**Requirements**
Count the lines below that contain the word "Instruction" and reply with that number alone.

[start of Records supplied]

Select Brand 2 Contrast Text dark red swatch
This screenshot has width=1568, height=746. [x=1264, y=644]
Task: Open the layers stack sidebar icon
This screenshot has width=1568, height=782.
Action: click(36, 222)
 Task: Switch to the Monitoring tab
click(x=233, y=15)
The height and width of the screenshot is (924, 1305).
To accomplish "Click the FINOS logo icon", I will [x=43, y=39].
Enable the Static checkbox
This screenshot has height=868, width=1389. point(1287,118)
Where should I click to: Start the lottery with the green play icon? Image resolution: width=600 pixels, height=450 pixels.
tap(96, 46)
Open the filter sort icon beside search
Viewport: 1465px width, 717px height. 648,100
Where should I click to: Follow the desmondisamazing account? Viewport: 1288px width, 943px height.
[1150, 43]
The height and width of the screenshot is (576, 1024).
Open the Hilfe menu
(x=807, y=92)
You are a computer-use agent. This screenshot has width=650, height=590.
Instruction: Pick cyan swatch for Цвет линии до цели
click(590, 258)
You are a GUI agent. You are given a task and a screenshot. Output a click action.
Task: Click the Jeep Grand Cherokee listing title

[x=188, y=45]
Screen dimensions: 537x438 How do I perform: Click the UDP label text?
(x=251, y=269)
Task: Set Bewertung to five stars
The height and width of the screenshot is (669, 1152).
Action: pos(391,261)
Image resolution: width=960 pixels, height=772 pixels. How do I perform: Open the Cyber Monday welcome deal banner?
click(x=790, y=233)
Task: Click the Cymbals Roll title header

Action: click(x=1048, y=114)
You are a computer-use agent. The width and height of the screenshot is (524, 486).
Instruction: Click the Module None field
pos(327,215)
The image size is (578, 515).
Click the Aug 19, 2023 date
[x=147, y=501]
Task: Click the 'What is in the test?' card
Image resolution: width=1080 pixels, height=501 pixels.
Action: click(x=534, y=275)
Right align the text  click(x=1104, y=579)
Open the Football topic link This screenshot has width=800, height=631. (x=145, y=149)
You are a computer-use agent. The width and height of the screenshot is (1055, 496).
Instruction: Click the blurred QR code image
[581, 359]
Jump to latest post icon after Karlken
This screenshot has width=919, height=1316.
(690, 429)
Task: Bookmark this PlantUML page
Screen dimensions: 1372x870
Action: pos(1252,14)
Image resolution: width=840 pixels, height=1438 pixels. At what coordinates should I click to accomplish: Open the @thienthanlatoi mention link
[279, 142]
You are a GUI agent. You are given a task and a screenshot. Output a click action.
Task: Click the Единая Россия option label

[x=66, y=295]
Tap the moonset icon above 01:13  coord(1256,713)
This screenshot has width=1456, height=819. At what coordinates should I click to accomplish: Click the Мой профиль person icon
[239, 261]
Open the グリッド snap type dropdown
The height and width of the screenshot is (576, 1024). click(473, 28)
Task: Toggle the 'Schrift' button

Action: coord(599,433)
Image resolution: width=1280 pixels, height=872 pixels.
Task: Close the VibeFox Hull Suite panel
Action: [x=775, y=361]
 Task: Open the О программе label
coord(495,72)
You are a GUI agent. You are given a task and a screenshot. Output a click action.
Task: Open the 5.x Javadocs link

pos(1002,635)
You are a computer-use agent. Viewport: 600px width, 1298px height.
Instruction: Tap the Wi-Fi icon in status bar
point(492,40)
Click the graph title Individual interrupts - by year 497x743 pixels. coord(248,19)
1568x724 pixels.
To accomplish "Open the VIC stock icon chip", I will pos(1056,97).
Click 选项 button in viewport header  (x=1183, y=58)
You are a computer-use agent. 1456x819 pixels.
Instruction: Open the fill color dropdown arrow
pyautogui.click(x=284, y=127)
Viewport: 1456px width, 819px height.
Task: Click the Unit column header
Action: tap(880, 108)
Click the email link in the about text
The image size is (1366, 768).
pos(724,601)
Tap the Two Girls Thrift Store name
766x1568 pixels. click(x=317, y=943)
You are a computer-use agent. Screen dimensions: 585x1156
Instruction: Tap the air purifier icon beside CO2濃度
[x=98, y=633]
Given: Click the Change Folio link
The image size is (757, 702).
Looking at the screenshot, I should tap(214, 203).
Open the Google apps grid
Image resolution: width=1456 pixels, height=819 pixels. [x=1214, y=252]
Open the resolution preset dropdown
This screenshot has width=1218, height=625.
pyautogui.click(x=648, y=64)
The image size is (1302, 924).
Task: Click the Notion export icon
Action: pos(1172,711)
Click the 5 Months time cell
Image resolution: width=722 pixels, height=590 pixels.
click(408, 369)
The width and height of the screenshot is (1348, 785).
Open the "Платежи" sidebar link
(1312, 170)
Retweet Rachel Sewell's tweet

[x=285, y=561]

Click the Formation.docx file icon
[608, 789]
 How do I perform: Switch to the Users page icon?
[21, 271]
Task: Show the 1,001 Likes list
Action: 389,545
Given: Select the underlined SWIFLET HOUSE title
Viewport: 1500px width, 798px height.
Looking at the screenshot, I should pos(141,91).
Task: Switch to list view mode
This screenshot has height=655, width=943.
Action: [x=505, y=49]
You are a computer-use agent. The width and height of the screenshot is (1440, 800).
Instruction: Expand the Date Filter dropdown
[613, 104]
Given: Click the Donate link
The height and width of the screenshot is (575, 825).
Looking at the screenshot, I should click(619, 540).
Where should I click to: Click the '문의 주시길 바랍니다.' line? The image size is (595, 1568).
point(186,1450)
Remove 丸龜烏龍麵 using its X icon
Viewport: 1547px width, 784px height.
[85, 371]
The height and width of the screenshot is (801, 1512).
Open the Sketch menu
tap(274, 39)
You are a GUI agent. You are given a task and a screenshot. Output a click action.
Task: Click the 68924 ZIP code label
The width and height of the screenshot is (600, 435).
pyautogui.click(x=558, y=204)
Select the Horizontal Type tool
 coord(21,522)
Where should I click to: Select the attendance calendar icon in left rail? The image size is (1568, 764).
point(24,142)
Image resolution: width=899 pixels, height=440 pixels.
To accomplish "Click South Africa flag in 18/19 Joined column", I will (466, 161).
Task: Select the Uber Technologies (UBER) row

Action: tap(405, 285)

[end of Records supplied]

**The completed task**
7